Reproduce every line from the one containing "The width and height of the screenshot is (1291, 775)." through the one containing "pyautogui.click(x=382, y=212)", with the requests kept in, and add -10 to each coordinate in the answers.

┌─ DATASET EXTRACT

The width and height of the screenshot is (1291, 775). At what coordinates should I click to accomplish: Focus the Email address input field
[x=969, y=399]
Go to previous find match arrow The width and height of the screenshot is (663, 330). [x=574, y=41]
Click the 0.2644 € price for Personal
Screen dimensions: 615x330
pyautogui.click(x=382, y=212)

└─
┌─ DATASET EXTRACT

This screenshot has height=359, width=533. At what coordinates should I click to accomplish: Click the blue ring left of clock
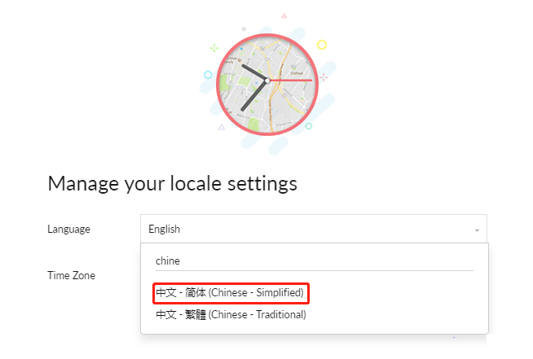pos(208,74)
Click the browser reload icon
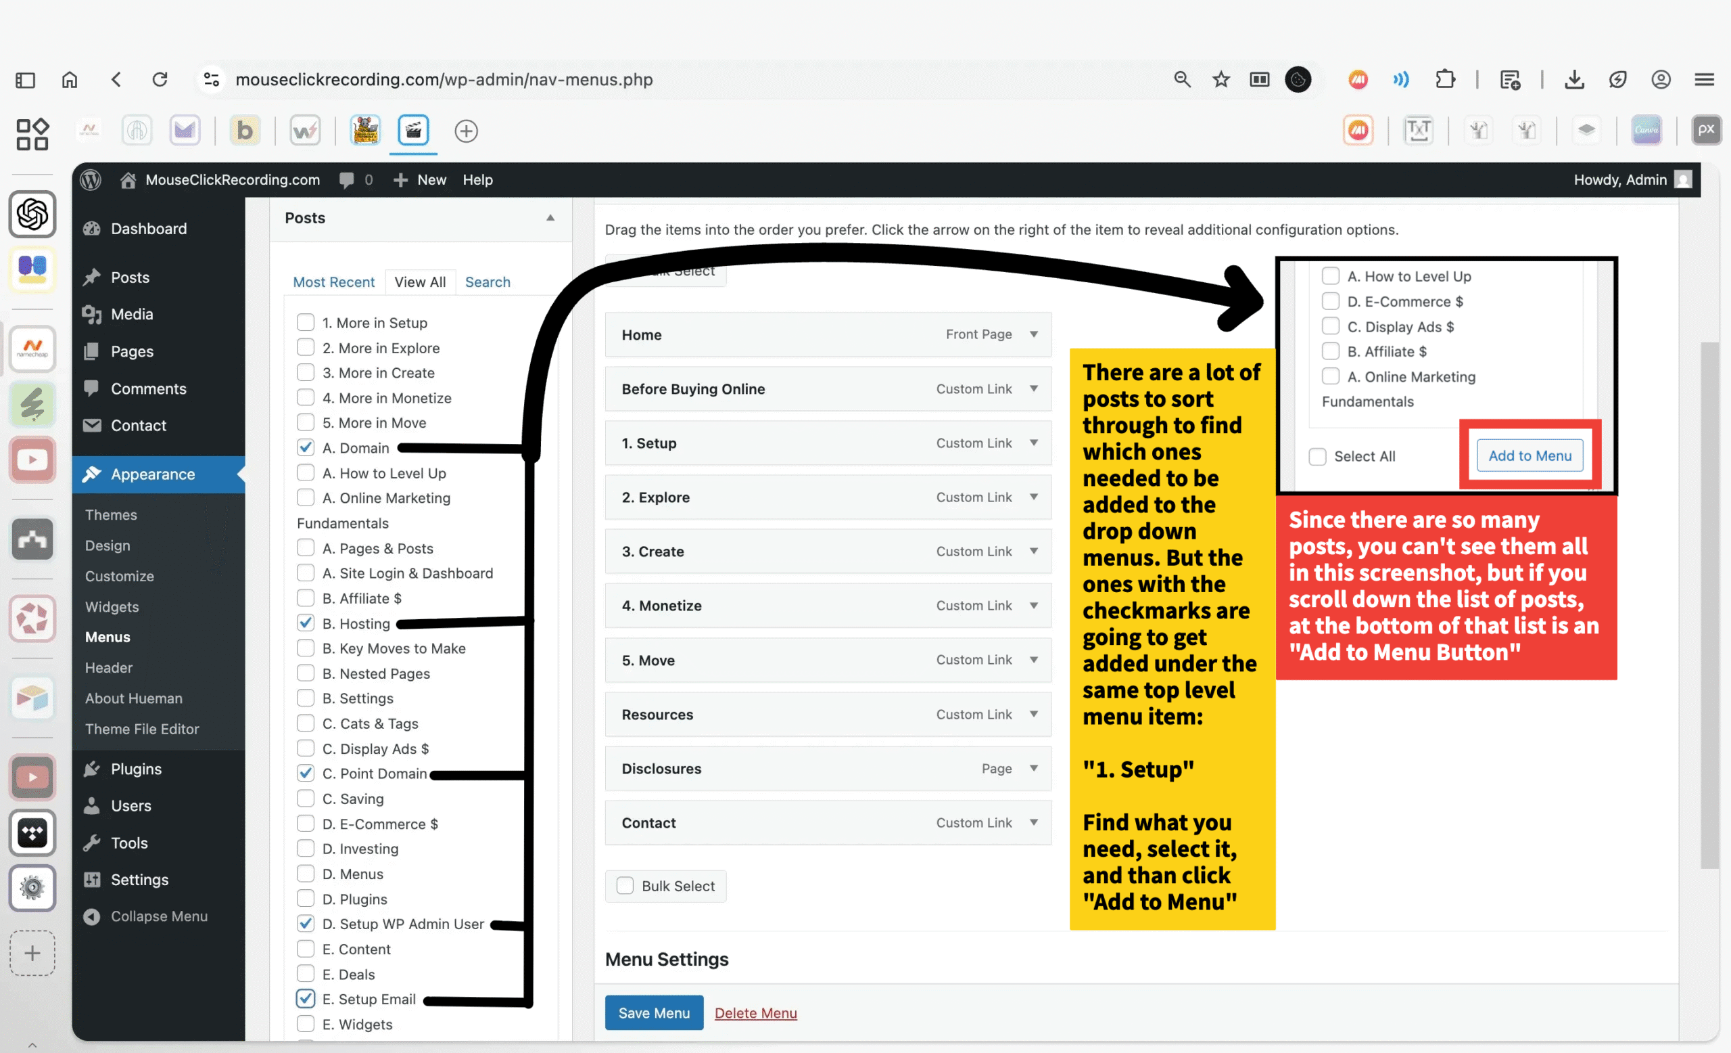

└─

* _RESPONSE FOR THIS EXERCISE_:
The width and height of the screenshot is (1291, 775). At what coordinates should I click to accomplish: Focus the Email address input field
[x=959, y=389]
Go to previous find match arrow The width and height of the screenshot is (663, 330). [x=564, y=31]
Click the 0.2644 € price for Personal
Screen dimensions: 615x330
pyautogui.click(x=372, y=202)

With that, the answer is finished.